When nothing is out of bounds, you sometimes choose the things that are more simple but fulfilling whilst those around you continue to ‘spice things up’ going on what feels like this never-ending journey to sexual excitement but never quite staying there. I wonder sometimes if the sexual excitement wears off because once something is done a few times and is no longer new, different or taboo, you have to try the next kinky and crazy thing.

After coming from a background where serial monogamy was the norm, serial monogamy was where I got back to, but with a more open mind. However, this time it was a choice from testing out and experiencing what else was on offer, not something I felt I had to do.

This is the issue with the ‘should dos’ in this world. How can you say something is a choice when you haven’t explored other options? I know people say they don’t have to have anal sex to know they don’t want it, but when it comes to different relationships styles and ways of loving, should we just accept that monogamy is the norm?
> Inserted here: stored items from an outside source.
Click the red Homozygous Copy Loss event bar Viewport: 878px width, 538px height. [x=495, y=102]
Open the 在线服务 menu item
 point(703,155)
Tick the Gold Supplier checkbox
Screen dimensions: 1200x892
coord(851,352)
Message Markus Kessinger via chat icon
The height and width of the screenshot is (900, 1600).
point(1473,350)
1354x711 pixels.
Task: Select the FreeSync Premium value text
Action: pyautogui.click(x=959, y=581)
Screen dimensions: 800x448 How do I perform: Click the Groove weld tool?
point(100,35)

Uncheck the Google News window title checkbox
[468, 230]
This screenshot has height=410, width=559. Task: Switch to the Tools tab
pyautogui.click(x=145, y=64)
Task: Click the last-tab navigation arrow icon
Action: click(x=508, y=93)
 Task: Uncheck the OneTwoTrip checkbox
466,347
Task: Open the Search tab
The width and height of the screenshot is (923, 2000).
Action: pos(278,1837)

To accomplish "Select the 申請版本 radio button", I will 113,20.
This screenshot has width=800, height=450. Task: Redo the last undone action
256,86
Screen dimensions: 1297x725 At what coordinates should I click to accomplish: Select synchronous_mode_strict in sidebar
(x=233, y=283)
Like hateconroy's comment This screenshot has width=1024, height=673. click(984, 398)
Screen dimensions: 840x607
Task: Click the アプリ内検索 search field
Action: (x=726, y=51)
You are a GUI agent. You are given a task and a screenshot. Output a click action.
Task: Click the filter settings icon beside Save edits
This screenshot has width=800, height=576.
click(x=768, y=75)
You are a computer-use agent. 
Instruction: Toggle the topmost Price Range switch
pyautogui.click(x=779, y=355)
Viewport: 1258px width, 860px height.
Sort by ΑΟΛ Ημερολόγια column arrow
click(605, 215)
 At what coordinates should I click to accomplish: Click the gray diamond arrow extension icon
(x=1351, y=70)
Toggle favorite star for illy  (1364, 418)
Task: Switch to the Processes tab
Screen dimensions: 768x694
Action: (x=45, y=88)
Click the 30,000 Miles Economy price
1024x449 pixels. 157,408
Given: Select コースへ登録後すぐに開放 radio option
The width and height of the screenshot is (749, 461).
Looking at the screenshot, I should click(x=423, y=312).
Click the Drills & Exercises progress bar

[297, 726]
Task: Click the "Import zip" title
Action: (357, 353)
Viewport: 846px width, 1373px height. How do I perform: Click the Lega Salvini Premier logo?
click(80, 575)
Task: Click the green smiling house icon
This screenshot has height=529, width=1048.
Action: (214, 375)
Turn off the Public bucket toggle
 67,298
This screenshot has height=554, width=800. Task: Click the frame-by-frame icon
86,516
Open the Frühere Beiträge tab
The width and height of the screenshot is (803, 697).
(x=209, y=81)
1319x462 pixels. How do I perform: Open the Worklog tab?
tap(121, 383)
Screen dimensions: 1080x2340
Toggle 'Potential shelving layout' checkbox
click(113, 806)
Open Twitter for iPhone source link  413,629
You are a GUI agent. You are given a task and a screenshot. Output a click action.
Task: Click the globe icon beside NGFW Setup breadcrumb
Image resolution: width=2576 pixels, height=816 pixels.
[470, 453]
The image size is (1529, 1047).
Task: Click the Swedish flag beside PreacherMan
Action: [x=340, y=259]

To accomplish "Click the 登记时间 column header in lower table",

Would you know that Italian food is your favourite if you hadn’t tried Japanese and Greek?

The job has its ups and downs and sometimes being that girl who talks about sex can feel exhausting (especially when everyone keeps wanting to tell you about their sex lives and secrets) but it’s this insight that the job has given me about love in my own life that has caught me by surprise. Here I was thinking studying sex would just make me a bit better in the bedroom, but it has allowed me to change my entire outlook on life and especially love.

I’m lucky to have found love in my life but luck is only part of it. I first had to realise what type of love worked for my life. I ditched the list and focused on traits and aspect that could not be touched or counted.  But It took me a while to get there. In a world where women can so easily be degraded for any amount of sexual and romantic experimentation and exploration, finding out what type of love works for you (and sex) is not an easy thing to do.

Even though I’m the expert, it still doesn’t mean I always get my personal and love life right. But at least I know that the path I’m on comes from my choices and not as a side effect of a world that tries to tell me what to do. I’m not sure if I believe that love miraculously appears, but you at least you need to know what it feels like when it does walk past you on the street. And you don’t have to be a Sexologist to do so, just willing to have an open mind and explore and challenge the world that surrounds you.

Whilst the sex tips (and toys ) keep on coming… It’s the realisation and freedom of loving the way that works for me that has really been the benefit of the job.